Friday, September 7, 2007

How To Dictate Tables

Tables are a superb way of presenting important information in a clear, concise format which is easy to read and understand. Dictating tables, however, is not so easily accomplished. If you wish to include tables in your dictation make sure you have done the following:

Meet with the people who will be transcribing your work and give them samples of the tables you want to include in the reports you dictate. Make sure each table is properly titled and has the proper text in its header row. Make sure the transcriptionists have a sample of each and every table you will want to use so they can store it as a piece of boilerplate text which can be inserted into a document. That way, whenever you tell the transcriptionist to insert the table for a "right leg" or "left arm," a standard format will appear in the document being generated.

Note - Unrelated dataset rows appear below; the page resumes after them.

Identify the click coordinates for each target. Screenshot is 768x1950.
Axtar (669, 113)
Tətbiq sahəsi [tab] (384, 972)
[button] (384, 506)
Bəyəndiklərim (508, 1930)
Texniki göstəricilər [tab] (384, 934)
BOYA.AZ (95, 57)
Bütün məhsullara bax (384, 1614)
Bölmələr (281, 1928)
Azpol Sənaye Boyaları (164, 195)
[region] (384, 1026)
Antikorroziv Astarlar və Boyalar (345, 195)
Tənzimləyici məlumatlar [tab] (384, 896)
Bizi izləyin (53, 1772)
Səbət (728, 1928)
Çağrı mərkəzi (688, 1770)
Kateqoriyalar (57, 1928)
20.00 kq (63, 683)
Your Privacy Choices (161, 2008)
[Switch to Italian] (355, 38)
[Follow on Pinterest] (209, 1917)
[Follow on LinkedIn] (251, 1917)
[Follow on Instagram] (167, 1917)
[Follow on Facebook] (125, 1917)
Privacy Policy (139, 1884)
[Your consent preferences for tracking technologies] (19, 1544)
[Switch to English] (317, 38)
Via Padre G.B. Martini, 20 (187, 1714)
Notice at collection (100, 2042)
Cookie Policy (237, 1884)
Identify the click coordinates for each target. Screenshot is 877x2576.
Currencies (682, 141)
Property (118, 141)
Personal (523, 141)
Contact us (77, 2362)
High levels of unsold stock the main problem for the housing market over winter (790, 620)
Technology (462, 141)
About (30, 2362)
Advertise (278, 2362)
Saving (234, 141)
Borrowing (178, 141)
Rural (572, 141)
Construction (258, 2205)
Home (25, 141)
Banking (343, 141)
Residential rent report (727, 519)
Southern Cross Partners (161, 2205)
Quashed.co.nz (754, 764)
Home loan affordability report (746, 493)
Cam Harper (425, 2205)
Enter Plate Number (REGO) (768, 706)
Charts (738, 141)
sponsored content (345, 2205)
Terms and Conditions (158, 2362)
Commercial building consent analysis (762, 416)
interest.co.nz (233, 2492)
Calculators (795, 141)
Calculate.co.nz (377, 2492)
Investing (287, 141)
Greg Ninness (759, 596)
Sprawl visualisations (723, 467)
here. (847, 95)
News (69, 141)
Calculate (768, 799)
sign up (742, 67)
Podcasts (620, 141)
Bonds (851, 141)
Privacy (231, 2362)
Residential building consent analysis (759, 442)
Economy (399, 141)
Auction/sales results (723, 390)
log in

Once you have developed the series of tables you plan to use, do not spring any surprises on the transcriptionist. One of the most frustrating experiences is listening to a doctor rattle off a table that he can clearly see in front of him but which the transcriptionist has no way of visualizing. This forces the transcriptionist to expend a great deal of unnecessary time and effort creating the table that he thinks matches the doctor's model. He must then try to place all the information in the proper cells.

When you are ready to dictate the contents of the table, dictate each cell, one row at a time, going from top to bottom and from left to right. Use the following table as an example:


To dictate the contents of this table you would say:
"Arm. Right. Twenty-six point five inches. Left. Twenty-six point three inches. Forearm. Right. Nine point two inches. Left. Nine point one inches. Wrist. Right. Six point two inches. Left. Six point one inches. Hand. Right. Four point one inches. Left. Four point one inches."